» WHAT IS NEEDED: Copy out the listing word for word, from the line that contains "This screenshot has width=960, height=640." through the line that contains "Given: Click the 製品名 column header". Leave out the pictures.

» THE RECORDS:
....................

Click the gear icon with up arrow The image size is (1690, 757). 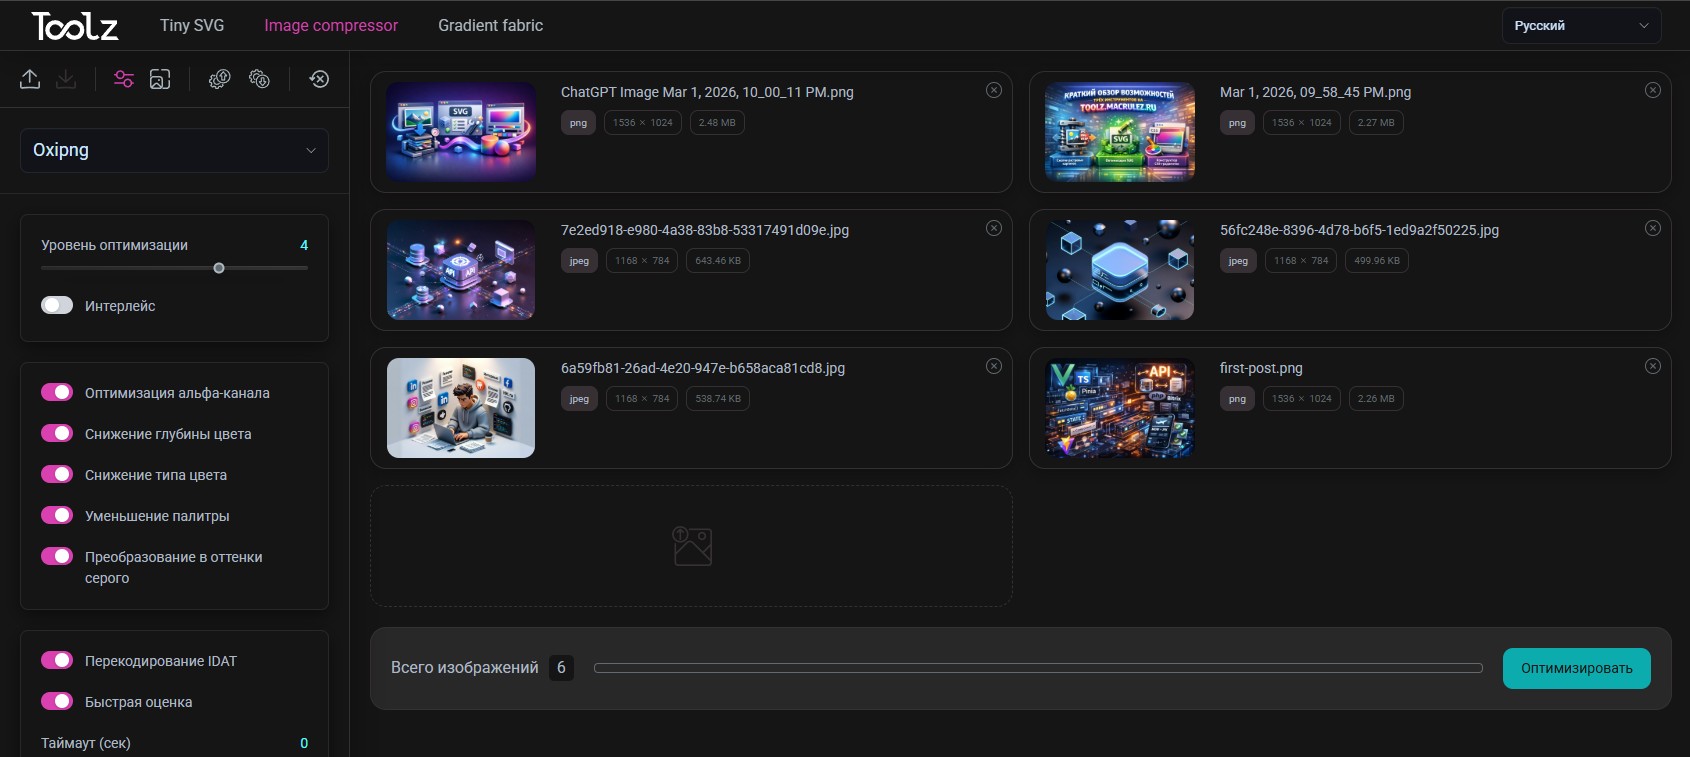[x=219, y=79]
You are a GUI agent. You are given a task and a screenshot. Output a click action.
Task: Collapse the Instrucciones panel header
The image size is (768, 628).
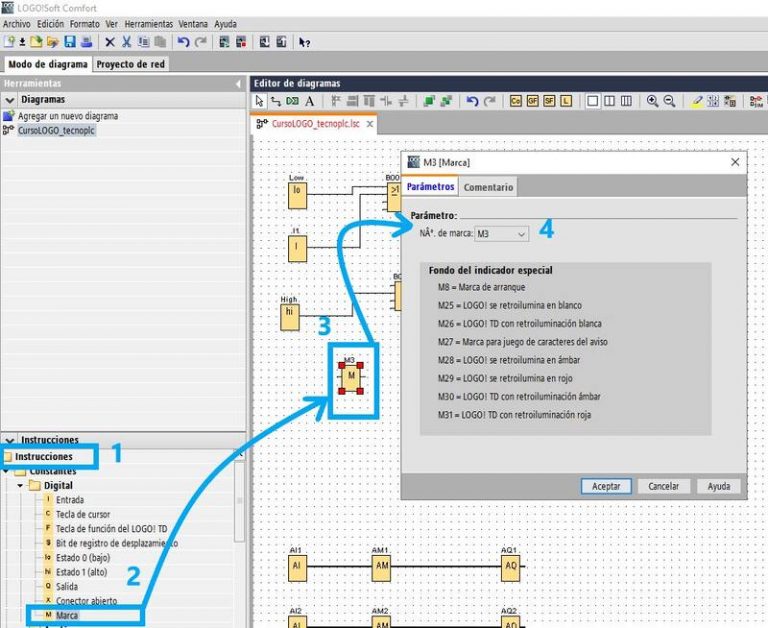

....................

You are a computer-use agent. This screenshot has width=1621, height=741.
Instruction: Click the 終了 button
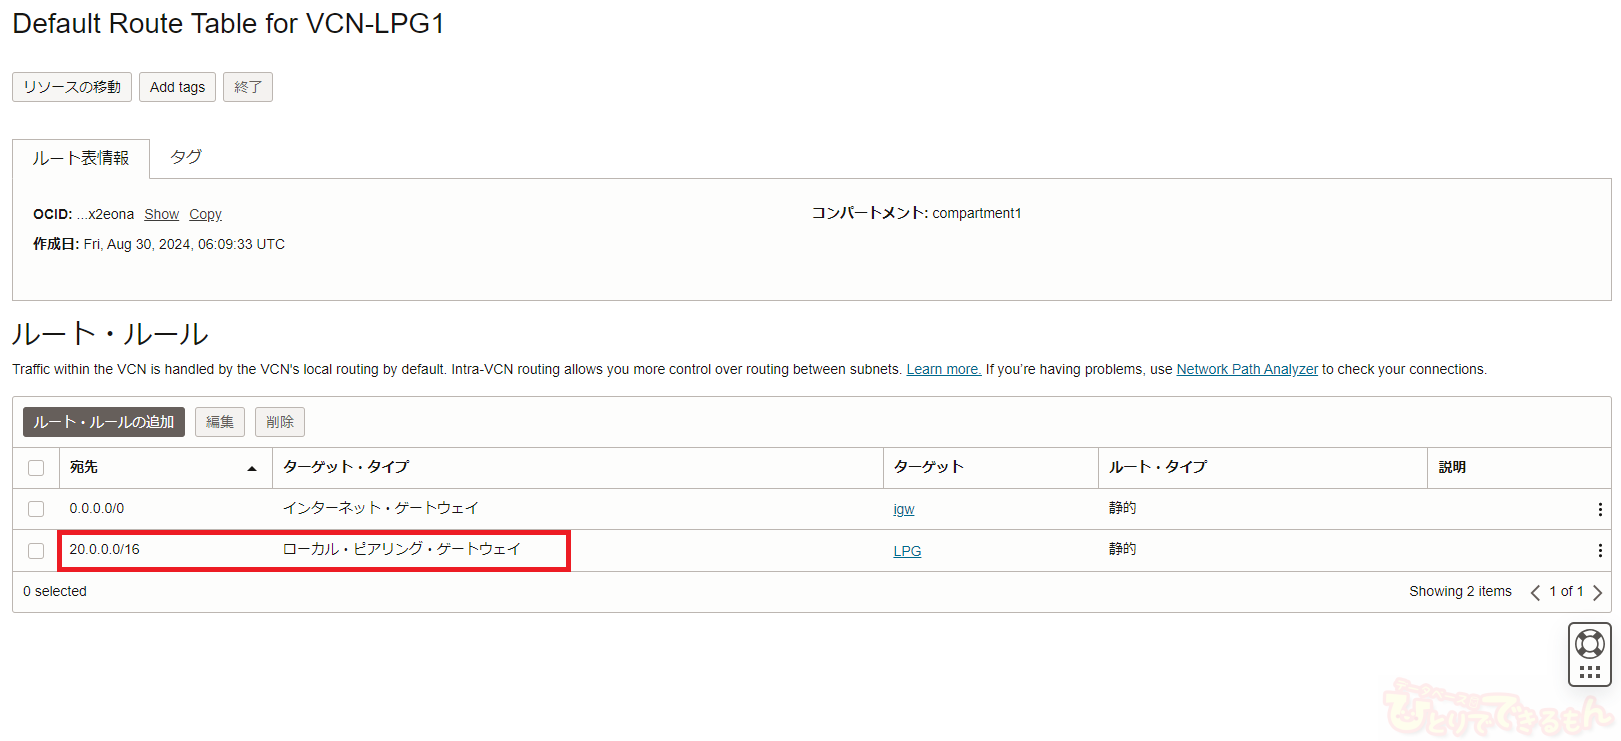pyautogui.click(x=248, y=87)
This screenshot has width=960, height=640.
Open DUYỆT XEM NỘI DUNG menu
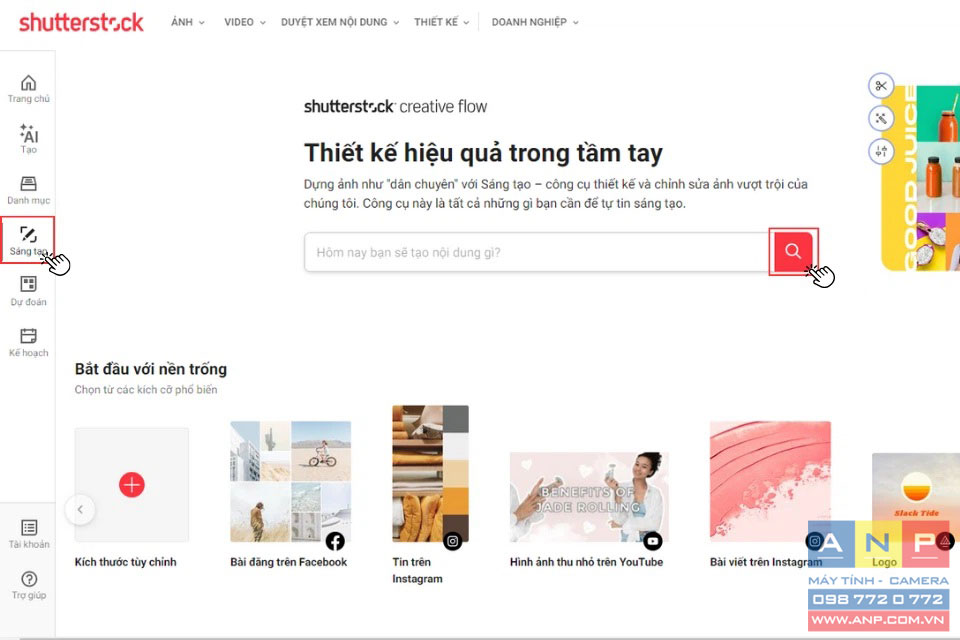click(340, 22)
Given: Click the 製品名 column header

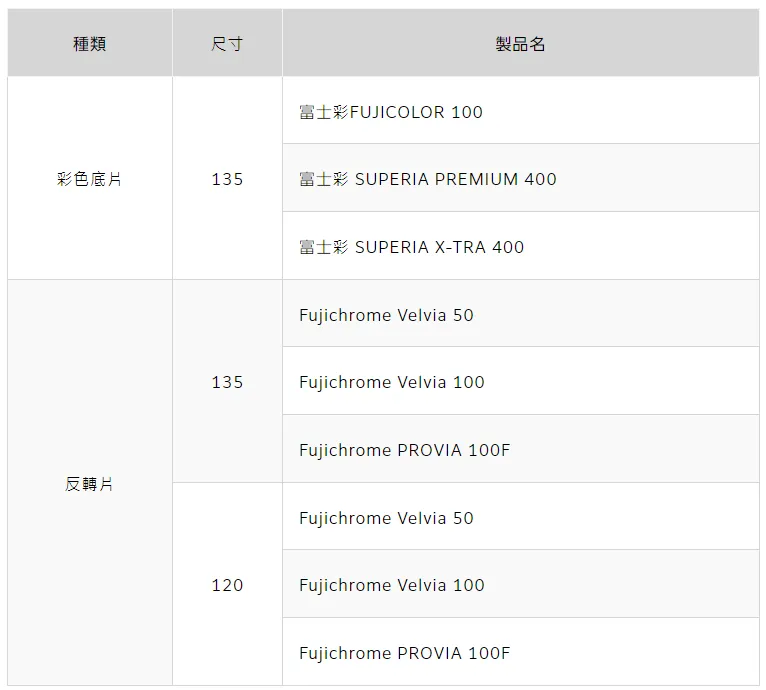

....................

» RESULT OF THE EXERCISE:
This screenshot has width=960, height=640.
Open DUYỆT XEM NỘI DUNG menu
click(340, 22)
Given: Click the 製品名 column header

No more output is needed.